Department of Computer Science, Columbia University in the City of New York, NY, USA.
Rep U S. 2024 Oct;2024:4693-4700. doi: 10.1109/iros58592.2024.10801596. Epub 2024 Dec 25.
We propose MetaEMG, a meta-learning approach for fast adaptation in intent inferral on a robotic hand orthosis for stroke. One key challenge in machine learning for assistive and rehabilitative robotics with disabled-bodied subjects is the difficulty of collecting labeled training data. Muscle tone and spasticity often vary significantly among stroke subjects, and hand function can even change across different use sessions of the device for the same subject. We investigate the use of meta-learning to mitigate the burden of data collection needed to adapt high-capacity neural networks to a new session or subject. Our experiments on real clinical data collected from five stroke subjects show that MetaEMG can improve the intent inferral accuracy with a small session- or subject-specific dataset and very few fine-tuning epochs. To the best of our knowledge, we are the first to formulate intent inferral on stroke subjects as a meta-learning problem and demonstrate fast adaptation to a new session or subject for controlling a robotic hand orthosis with EMG signals.

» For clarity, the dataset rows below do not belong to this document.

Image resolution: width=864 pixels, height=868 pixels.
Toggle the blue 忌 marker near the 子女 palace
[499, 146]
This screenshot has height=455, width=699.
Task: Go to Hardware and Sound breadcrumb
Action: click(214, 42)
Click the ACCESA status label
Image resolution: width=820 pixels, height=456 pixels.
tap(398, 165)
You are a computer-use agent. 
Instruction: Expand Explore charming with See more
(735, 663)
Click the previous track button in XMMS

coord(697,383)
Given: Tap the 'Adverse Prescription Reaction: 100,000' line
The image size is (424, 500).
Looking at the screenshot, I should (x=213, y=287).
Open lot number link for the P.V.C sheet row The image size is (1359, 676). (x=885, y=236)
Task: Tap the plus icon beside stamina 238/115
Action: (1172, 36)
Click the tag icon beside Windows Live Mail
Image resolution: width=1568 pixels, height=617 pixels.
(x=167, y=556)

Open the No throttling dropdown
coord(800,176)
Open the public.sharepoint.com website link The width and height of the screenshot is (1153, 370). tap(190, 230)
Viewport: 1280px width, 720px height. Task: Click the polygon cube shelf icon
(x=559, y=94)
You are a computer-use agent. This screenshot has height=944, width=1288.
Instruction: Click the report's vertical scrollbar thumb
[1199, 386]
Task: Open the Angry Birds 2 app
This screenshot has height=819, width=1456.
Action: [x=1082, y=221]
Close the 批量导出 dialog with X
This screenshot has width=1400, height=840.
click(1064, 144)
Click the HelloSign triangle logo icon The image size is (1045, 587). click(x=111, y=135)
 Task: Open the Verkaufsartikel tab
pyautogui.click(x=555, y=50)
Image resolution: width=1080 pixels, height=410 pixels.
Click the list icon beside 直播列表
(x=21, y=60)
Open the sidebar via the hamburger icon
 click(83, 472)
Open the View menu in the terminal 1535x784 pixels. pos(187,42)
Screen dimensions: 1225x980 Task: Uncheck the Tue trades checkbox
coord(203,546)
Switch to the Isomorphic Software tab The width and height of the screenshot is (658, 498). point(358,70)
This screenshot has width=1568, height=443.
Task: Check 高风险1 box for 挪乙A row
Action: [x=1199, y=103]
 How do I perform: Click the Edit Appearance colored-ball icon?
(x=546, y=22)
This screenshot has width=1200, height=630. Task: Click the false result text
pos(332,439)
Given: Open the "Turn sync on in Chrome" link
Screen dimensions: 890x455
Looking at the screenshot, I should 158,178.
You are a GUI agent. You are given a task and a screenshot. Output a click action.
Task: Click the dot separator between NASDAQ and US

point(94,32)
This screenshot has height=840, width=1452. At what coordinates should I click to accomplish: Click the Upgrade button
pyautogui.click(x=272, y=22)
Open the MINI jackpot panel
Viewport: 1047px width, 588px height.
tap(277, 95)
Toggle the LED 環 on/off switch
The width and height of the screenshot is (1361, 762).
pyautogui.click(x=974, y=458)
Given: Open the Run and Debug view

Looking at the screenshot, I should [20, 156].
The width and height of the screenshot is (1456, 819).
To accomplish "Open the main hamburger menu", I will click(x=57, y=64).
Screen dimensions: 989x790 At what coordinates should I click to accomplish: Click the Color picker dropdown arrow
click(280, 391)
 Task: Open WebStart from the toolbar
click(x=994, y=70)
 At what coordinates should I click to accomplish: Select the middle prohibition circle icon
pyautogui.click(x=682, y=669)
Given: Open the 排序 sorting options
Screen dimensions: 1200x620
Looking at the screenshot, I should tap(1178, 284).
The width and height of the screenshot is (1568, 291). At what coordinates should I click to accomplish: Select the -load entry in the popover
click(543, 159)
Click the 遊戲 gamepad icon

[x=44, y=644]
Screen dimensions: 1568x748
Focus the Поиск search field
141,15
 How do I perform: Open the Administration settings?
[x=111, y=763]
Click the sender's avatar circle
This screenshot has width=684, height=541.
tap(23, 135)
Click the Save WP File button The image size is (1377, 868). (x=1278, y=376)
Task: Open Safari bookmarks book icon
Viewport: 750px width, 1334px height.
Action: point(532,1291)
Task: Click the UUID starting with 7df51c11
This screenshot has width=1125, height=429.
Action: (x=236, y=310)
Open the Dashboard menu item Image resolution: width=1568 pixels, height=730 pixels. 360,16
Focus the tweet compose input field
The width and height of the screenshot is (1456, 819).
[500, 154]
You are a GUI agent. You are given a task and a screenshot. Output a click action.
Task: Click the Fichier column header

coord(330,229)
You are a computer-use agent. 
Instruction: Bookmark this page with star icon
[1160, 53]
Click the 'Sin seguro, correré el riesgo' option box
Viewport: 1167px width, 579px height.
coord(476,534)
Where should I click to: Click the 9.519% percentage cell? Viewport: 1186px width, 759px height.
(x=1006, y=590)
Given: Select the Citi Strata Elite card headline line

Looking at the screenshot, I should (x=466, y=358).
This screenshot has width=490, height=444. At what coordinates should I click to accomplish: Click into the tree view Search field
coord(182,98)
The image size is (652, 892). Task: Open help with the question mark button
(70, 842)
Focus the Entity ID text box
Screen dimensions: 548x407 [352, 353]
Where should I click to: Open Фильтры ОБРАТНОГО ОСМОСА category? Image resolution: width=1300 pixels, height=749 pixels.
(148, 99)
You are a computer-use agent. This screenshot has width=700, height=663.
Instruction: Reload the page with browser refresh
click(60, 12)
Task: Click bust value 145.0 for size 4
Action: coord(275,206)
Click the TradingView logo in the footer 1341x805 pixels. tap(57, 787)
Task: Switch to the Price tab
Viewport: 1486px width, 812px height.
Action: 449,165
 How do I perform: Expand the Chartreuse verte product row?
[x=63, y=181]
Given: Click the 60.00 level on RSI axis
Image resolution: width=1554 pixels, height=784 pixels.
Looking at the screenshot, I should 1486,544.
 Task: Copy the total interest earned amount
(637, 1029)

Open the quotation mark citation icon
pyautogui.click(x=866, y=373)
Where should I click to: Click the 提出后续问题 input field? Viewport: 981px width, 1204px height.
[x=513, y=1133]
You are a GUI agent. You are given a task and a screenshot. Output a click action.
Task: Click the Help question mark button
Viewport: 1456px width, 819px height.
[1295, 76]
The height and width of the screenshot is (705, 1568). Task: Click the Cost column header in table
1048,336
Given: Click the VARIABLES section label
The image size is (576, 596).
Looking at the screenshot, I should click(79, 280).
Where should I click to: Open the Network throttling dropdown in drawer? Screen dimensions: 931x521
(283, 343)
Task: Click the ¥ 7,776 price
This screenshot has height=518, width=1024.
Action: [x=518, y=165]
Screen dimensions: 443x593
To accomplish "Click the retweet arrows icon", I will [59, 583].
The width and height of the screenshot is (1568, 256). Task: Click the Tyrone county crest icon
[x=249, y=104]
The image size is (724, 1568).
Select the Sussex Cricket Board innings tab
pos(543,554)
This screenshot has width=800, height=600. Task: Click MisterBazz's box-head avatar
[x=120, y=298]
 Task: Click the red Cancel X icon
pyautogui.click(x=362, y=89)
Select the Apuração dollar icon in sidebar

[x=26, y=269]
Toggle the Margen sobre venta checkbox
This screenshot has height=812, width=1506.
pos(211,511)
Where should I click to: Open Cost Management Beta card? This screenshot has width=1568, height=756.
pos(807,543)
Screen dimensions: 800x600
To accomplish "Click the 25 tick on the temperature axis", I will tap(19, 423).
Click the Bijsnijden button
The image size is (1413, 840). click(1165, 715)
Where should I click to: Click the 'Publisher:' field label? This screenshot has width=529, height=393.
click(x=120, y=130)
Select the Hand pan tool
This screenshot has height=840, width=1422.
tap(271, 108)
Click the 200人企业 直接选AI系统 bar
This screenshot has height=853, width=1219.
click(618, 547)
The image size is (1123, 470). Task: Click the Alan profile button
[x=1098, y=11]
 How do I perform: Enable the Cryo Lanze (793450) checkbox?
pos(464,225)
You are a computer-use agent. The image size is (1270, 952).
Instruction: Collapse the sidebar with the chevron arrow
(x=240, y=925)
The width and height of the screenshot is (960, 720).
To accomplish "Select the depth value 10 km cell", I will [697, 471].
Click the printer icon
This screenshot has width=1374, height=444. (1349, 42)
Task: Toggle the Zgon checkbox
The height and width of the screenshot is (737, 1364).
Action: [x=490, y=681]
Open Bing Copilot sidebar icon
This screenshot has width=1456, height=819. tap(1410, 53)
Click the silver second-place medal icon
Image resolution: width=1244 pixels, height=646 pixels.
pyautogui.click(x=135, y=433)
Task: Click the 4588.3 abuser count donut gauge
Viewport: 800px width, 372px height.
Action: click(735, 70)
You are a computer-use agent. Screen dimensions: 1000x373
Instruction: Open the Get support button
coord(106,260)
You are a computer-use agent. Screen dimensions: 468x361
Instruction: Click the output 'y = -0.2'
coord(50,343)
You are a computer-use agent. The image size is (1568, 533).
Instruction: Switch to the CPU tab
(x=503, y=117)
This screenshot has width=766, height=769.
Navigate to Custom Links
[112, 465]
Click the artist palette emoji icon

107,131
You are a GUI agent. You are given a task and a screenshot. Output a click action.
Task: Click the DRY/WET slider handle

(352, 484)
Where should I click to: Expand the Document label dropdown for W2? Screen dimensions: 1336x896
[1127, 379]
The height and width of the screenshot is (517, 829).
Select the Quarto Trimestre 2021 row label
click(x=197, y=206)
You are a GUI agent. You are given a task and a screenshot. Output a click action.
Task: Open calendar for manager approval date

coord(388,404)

我们提出了MetaEMG,一种用于中风患者机器人手部矫形器意图推断快速适应的元学习方法。对于身体有残疾的受试者的辅助和康复机器人的机器学习,一个关键挑战是收集标记训练数据的困难。中风患者的肌张力和痉挛通常差异很大,即使是同一受试者在使用该设备的不同时段,手部功能也可能发生变化。我们研究使用元学习来减轻使高容量神经网络适应新时段或新受试者所需的数据收集负担。我们对从五名中风患者收集的真实临床数据进行的实验表明,MetaEMG可以通过一个小的特定时段或特定受试者的数据集以及极少的微调轮次来提高意图推断的准确性。据我们所知,我们是第一个将中风患者的意图推断表述为元学习问题,并展示如何通过肌电信号快速适应新时段或新受试者以控制机器人手部矫形器的。